Puck - był niezadowolony więc podłożył bombę

Data publikacji 06.06.2009

Puccy policjanci oraz funkcjonariusze z komisariatu w Krokowej zatrzymali 38-letniego mężczyznę, który wczoraj w odstępie kilku godzin informował o podłożeniu ładunków wybuchowych w dwóch miejscach. Oba zgłoszenia postawiły na nogi policję i strażaków. Na szczęście okazało się, że są fałszywe, a sprawca został zatrzymany.

Puccy policjanci oraz funkcjonariusze z komisariatu w Krokowej zatrzymali 38-letniego mężczyznę, który wczoraj w odstępie kilku godzin informował o podłożeniu ładunków wybuchowych w dwóch miejscach. Za pierwszym razem groził, że zdetonuje ładunek na boisku szkolnym, a za drugim chciał wysadzić w powietrze dyskotekę. Oba zgłoszenia postawiły na nogi policję i strażaków. Na szczęście okazało się, że są fałszywe. Sprawca został szybko zatrzymany. Tłumaczył, że groził, bo był zły na policję i sąd za orzeczony wyrok pozbawienia wolności. Teraz odpowie za fałszywy alarm.

Wczoraj dyżurny puckiej komendy dwukrotnie przyjął anonimowe zgłoszenia o podłożeniu ładunków wybuchowych w miejscowości Wierzchucino. Pierwszy telefon odebrał o godz.: 17.15. Rozmówca powiedział, że rozmieścił trotyl na terenie jednego z boisk szkolnych. Funkcjonariusze natychmiast pojechali we wskazane miejsce. Okazało się, że na boisku rozgrywany jest mecz piłki nożnej. Ewakuowano około 50 osób - graczy i kibiców. Policjanci i strażacy zabezpieczyli teren i dokładnie go sprawdzili. Zgłoszenie nie potwierdziło się.

Kilka godzin później, około godz.: 21.00. dyżurny odebrał kolejne zgłoszenie. Tym razem anonimowy rozmówca zagroził, że zdetonuje ładunek wybuchowy w jednej z dyskotek. Policjanci szybko pojechali na miejsce. Ewakuowano około 15 osób. Pirotechnik nie ujawnił ładunku. I tym razem informacja okazała się nieprawdziwa.

Równolegle z działaniami w terenie policjanci ustalali sprawcę tych zgłoszeń. Praca funkcjonariuszy doprowadziła do jego zatrzymania. Już dwie godziny później 38-letni mężczyzna był w rękach mundurowych.

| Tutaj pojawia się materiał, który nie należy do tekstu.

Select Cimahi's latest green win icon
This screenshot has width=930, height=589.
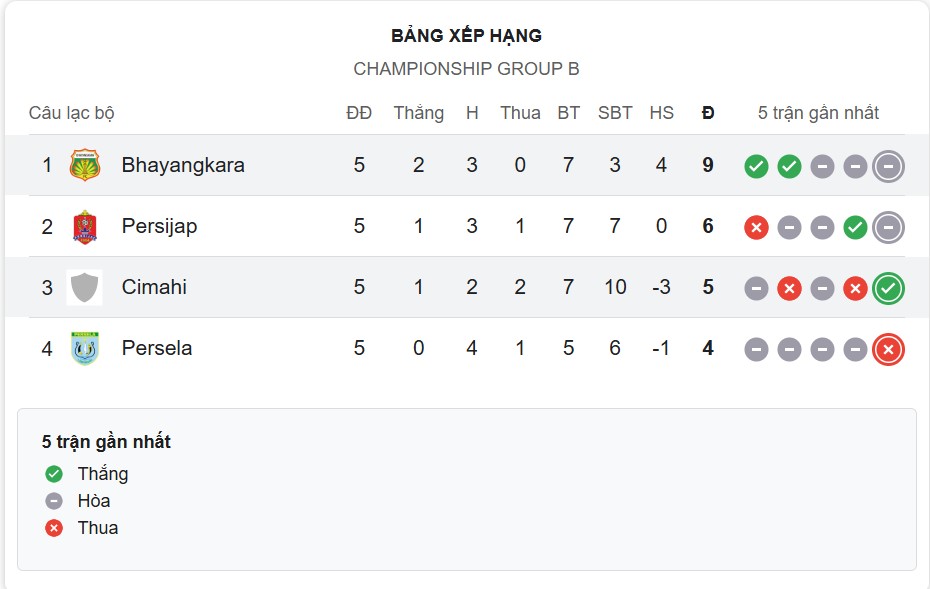point(886,289)
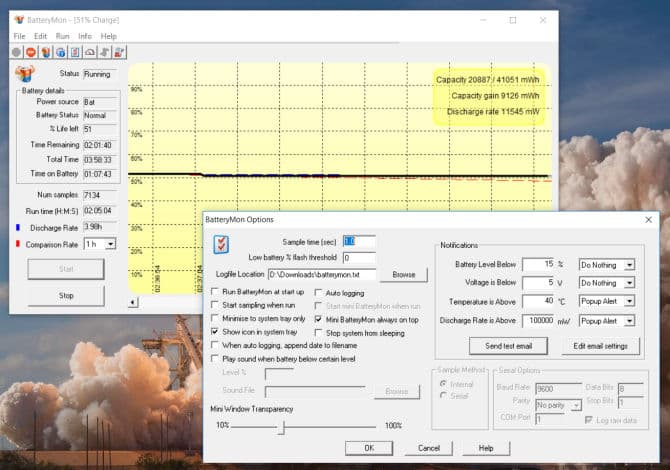Open the Run menu

tap(62, 36)
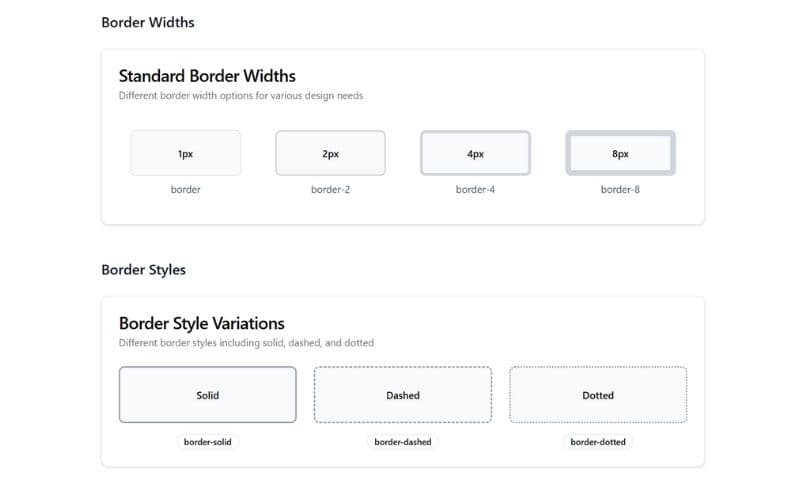Pick the Dotted border style box
This screenshot has width=800, height=500.
pos(598,395)
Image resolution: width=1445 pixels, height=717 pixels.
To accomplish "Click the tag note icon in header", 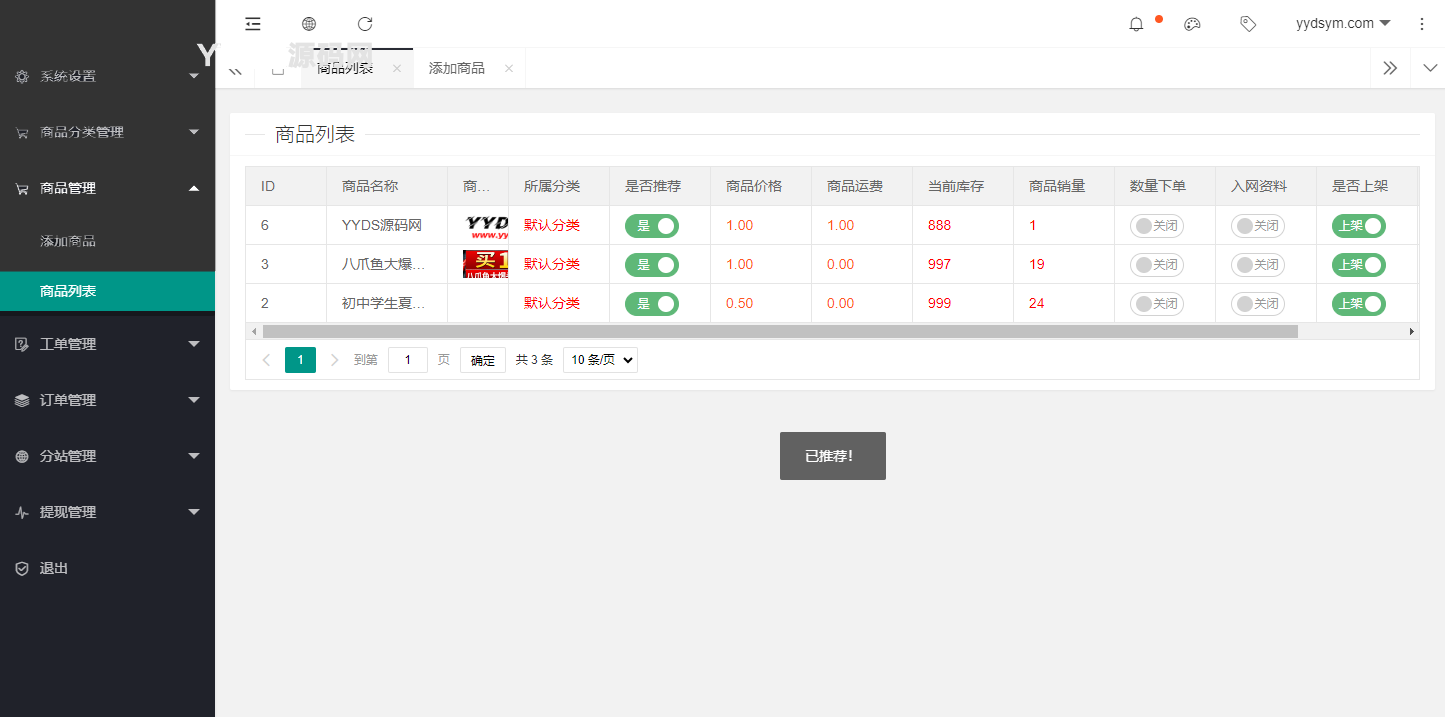I will [1248, 24].
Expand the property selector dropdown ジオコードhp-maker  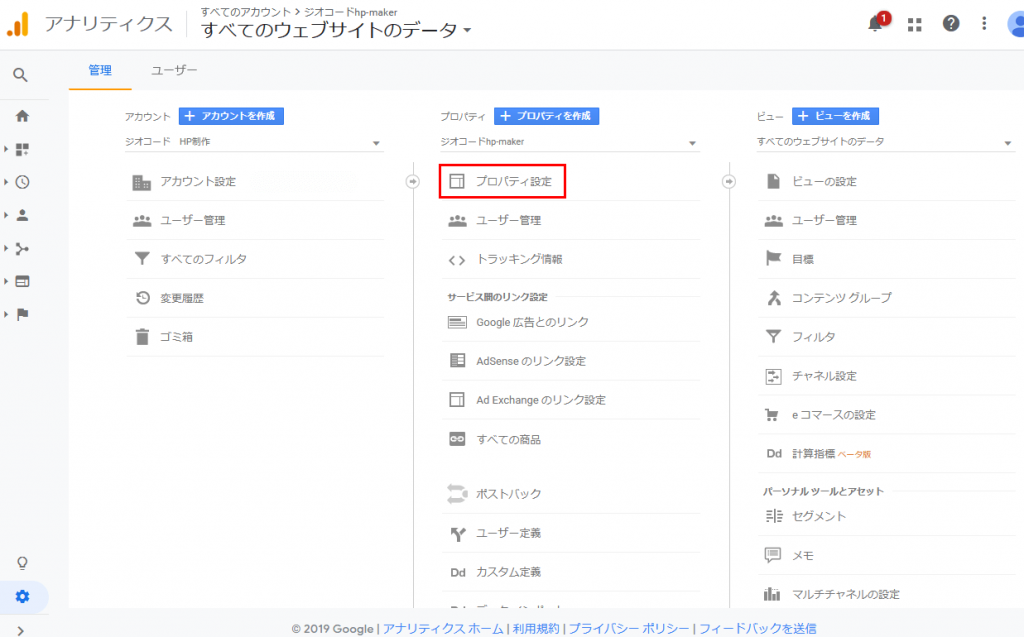(x=568, y=143)
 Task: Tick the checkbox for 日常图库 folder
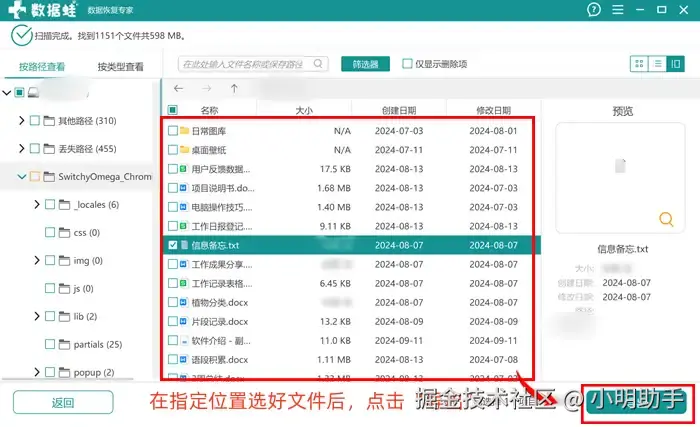[x=173, y=131]
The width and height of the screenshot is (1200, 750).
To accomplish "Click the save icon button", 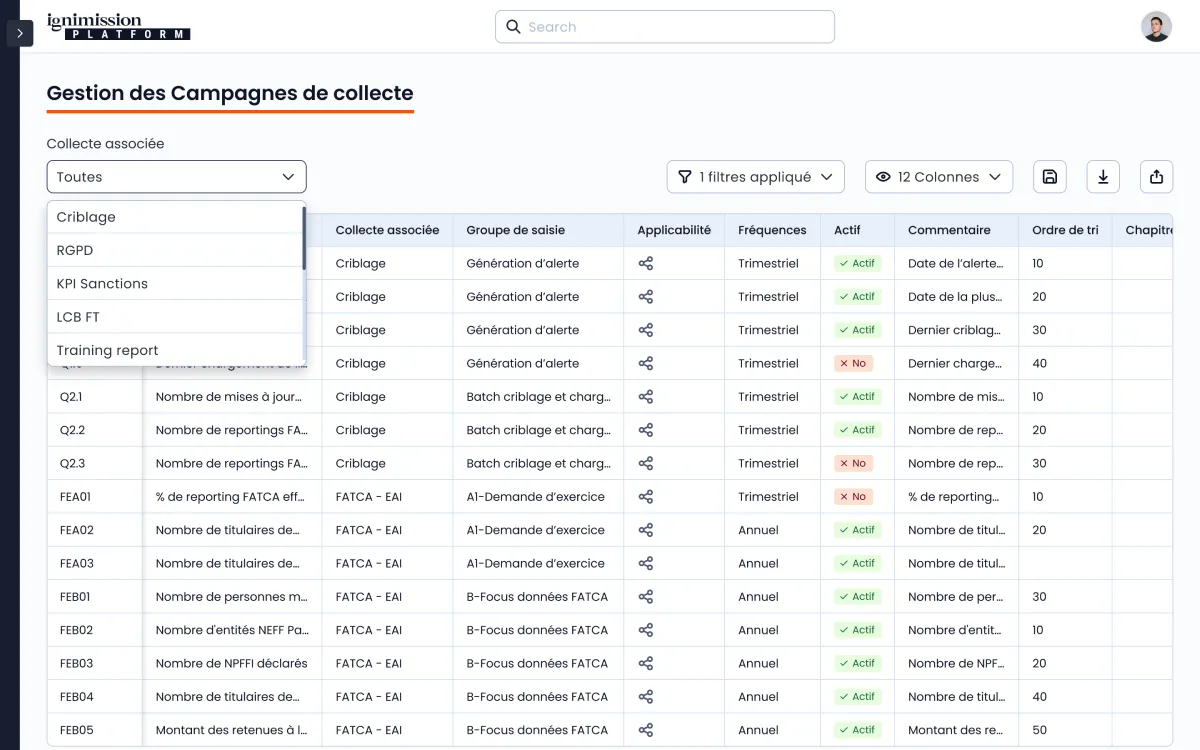I will pos(1050,177).
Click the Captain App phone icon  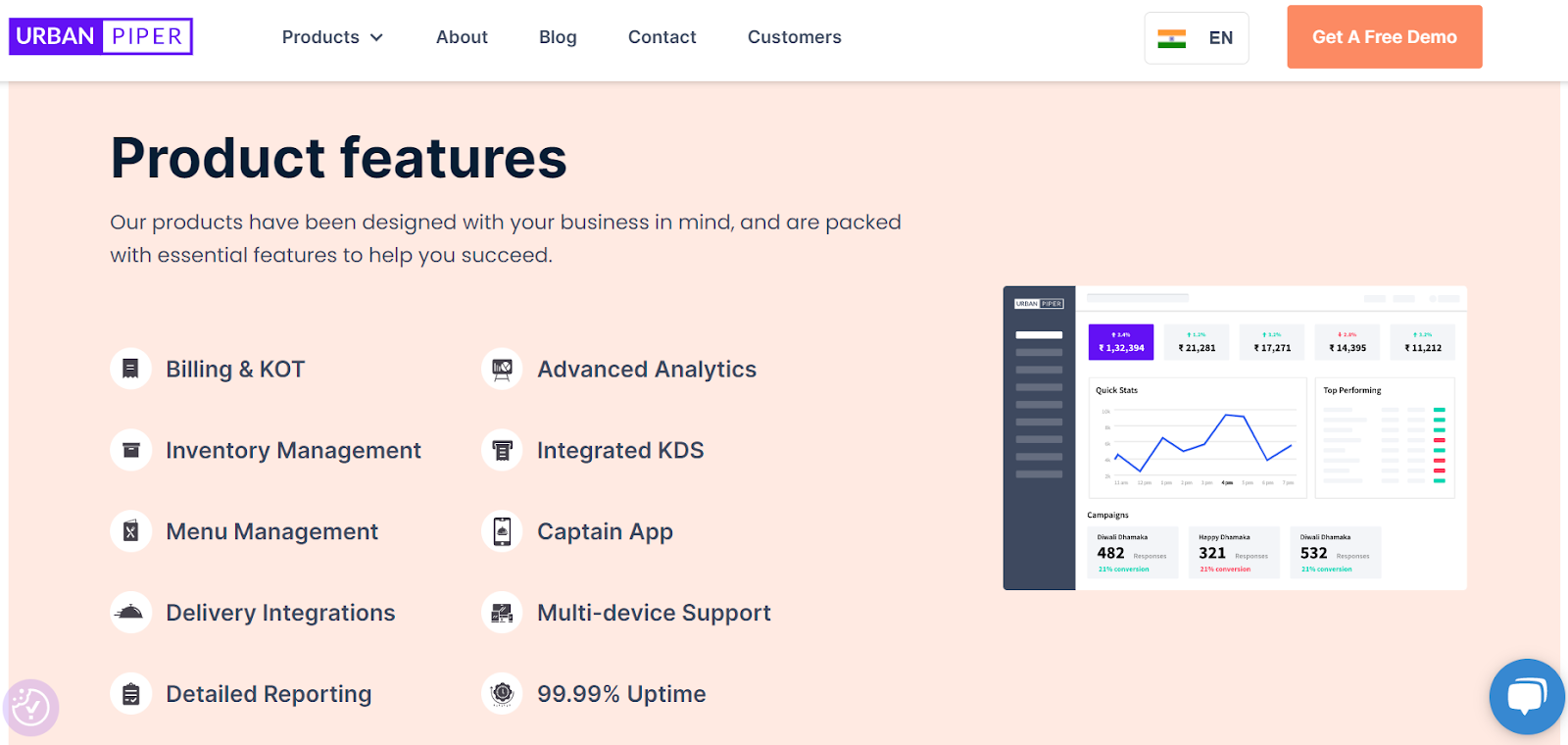click(502, 531)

Trafił do policyjnego aresztu. Jak tłumaczył policjantom informował o podłożeniu ładunków wybuchowych ponieważ był zły na policję i sąd z powodu wyroku pozbawienia wolności jaki orzeczono wobec niego. Teraz odpowie za fałszywy alarm.

Fałszywy alarm zagrożony jest karą ograniczenia wolności lub grzywny do 1500 zł.